“La raccolta è andata avanti comunque, grazie alla forza dei nostri volontari.” Con queste parole si conclude il messaggio diffuso da Avanzi Popolo 2.0, l’associazione barese che ogni settimana si occupa di redistribuire cibo recuperato da mercati, ristoranti e botteghe a chi ne ha bisogno. Una comunità costruita sul mutuo aiuto e sulla fiducia, oggi scossa dal furto del loro principale strumento di lavoro: una cargo-bike utilizzata per le attività di raccolta e consegna nel quartiere Libertà.
A dare l’annuncio del furto sono stati gli stessi volontari, in un post pubblicato sui social. “Oggi siamo costretti a scrivere uno di quei post che non vorremmo mai scrivere”, esordisce il testo. Il furto è avvenuto presso l’Istituto Redentore, dove il veicolo era normalmente custodito. Quando i volontari Christian e Annarita si sono recati sul posto per iniziare la raccolta del sabato, non hanno trovato traccia della bicicletta con cassone annesso. I responsabili della struttura hanno già annunciato che sporgeranno denuncia formale alle autorità competenti.
Non è la prima volta che succede. Il 17 gennaio 2020, infatti, un episodio simile aveva già colpito l’associazione. Allora, i volontari avevano affidato alle piattaforme social lo stesso tipo di appello, non solo per recuperare il mezzo, ma anche per denunciare una cultura che banalizza il furto ai danni di chi opera nel sociale. “La nostra bici fu presa da qualcuno – ricordano – e chiedemmo di non ingrassare il meccanismo della pancia che lascia spazio a troppi luoghi comuni”.

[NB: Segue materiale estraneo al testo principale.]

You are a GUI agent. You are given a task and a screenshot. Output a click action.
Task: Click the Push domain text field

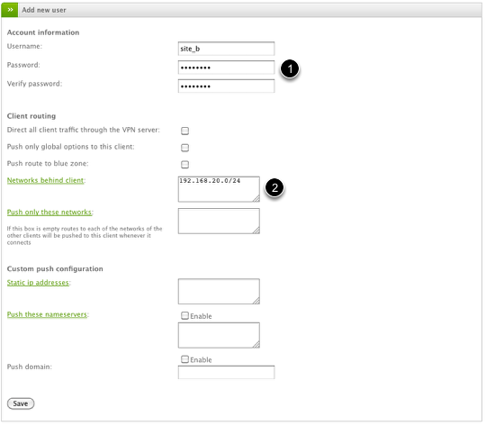pyautogui.click(x=226, y=372)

Nel messaggio pubblicato nelle ultime ore, i volontari si rivolgono direttamente a chi ha preso la bici, con toni ironici ma decisi: “Tra le 12:30 e le 14:00 del sabato, ricordatevi di passare da Andrea, Sabino, Giuseppe, Rosaria, Michele, Antonella, Maria e tanti altri. Perché quelli, se fai ritardo, si incazzano più di noi.” Un appello che suona come un invito alla consapevolezza, alla responsabilità verso la rete di relazioni e solidarietà che la bici rappresentava.
L’associazione sottolinea che, nonostante l’amarezza, la raccolta alimentare continuerà. “Preferiamo non caricare il già provato sistema sanitario nazionale di inutili costi. A chi ha rubato la bici, chiediamo solo una cosa: restituitela, perché noi sicuramente sapremmo farne un uso migliore.” Il veicolo era particolarmente utile in vista della conclusione delle attività, prevista a breve per la pausa estiva.
Avanzi Popolo 2.0 ribadisce con forza la propria missione: “Si può rubare una bicicletta, ma non si possono rubare i legami di fiducia che sostengono la nostra comunità”. E questa certezza, più di ogni mezzo materiale, è la vera spinta che permette al progetto di andare avanti.